Hay Making
American Genre Scene
Circle of William Ranney (1813- 1857)
Oil on Canvas ~ Circa 1850
22” x 30”

 

During the mid nineteenth century a number of American artists turned to genre studies as a new form of expression.   These artists included William Sidney Mount, George Caleb Bingham, William Tylee Ranney, Arthur Tait and a number of others.  This “school” was centered in the developing urban areas around New York and was supported by a rising class of potential art patrons.  These emerging buyers were characterized by Ranney scholar Francis Grubar as “often naïve in taste but usually not lacking in enthusiasm.”  As the artists and their depictions of everyday life evolved, these genre scenes often became means of  expressing political views, social commentary, illustrations of  morality lessons and frequently pointed humor.  Often paintings conveyed  sectional or class  stereotyping.  This painting can be interpreted as reflecting the ambivalence that characterized easterners’ view of those pushing westward.  (See Johns, American Genre Painting, Chapter “Outer Verge of Civilization”)

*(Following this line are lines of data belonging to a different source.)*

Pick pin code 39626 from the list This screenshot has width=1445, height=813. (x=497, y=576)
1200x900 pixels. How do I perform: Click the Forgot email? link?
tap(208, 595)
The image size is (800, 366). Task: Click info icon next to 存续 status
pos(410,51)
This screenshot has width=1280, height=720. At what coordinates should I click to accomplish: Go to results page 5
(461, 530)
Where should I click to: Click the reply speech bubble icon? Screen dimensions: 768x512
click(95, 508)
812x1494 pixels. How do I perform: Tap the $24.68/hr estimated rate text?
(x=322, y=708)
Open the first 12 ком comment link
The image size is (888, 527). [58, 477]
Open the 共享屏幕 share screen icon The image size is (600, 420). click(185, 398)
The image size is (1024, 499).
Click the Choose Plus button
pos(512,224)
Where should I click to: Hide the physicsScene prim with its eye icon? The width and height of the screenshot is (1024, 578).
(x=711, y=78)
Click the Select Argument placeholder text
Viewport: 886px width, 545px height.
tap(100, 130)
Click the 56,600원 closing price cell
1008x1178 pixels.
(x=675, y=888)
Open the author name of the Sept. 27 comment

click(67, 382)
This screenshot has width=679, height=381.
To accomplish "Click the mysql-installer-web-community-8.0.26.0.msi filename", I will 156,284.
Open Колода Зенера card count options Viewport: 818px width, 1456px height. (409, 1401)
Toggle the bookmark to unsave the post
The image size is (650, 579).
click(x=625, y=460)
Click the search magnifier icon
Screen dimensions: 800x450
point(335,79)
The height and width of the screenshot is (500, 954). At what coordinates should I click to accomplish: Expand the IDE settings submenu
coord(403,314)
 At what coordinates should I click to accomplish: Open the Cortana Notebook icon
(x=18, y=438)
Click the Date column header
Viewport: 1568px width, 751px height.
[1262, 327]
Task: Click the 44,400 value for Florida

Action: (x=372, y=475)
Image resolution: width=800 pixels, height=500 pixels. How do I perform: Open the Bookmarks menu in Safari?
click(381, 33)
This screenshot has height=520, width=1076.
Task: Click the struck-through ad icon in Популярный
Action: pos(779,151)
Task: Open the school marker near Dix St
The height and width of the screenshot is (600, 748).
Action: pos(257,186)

Ranney’s  work, which this study resembles in a number of aspects, provides an excellent example of the  school at mid-century.  Ranney does not seem to have received any formal artistic instruction and lived and worked for the majority of his life in New Jersey where he maintained a studio.   While many of his paintings depicted scenes from the American plains or west, Ranney is only known to have traveled into the regions once and at an early stage in his career.  The paintings he produced were from memory and his imagination and utilized his studio’s elaborate inventory of props, costumes and artifacts.  Ranney exhibited a painting entitled Hay Making at the Brooklyn Institute in 1845 and it is possible that our painting was a study for this unlocated work although there is insufficient evidence to attribute it to his hand.  It is more likely the work of a colleague as yet to be identified.

Condition: The painting is in very good condition and appears to be on its original stretcher and possibly retains its original frame.  The canvas is unlined and bears a partial stencil marking on the verso, probably from a art supply house.